■ What the exercise asks
Can you copy the rows below verbatim, starting with the line that contains "Given: Visit the 中文论坛 link" and going on through the line that contains "click(487, 355)", with both of those lines included?

■ Records for the exercise
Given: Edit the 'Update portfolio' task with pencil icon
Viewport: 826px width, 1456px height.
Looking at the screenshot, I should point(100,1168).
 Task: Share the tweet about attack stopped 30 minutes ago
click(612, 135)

--

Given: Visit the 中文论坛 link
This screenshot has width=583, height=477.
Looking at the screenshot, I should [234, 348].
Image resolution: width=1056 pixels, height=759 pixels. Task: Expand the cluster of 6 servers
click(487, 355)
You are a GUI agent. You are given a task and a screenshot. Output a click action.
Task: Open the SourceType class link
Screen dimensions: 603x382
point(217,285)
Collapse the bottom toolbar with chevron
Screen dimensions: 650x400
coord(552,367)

■ The answer
Given: Visit the 中文论坛 link
This screenshot has width=583, height=477.
Looking at the screenshot, I should [234, 348].
Image resolution: width=1056 pixels, height=759 pixels. Task: Expand the cluster of 6 servers
click(487, 355)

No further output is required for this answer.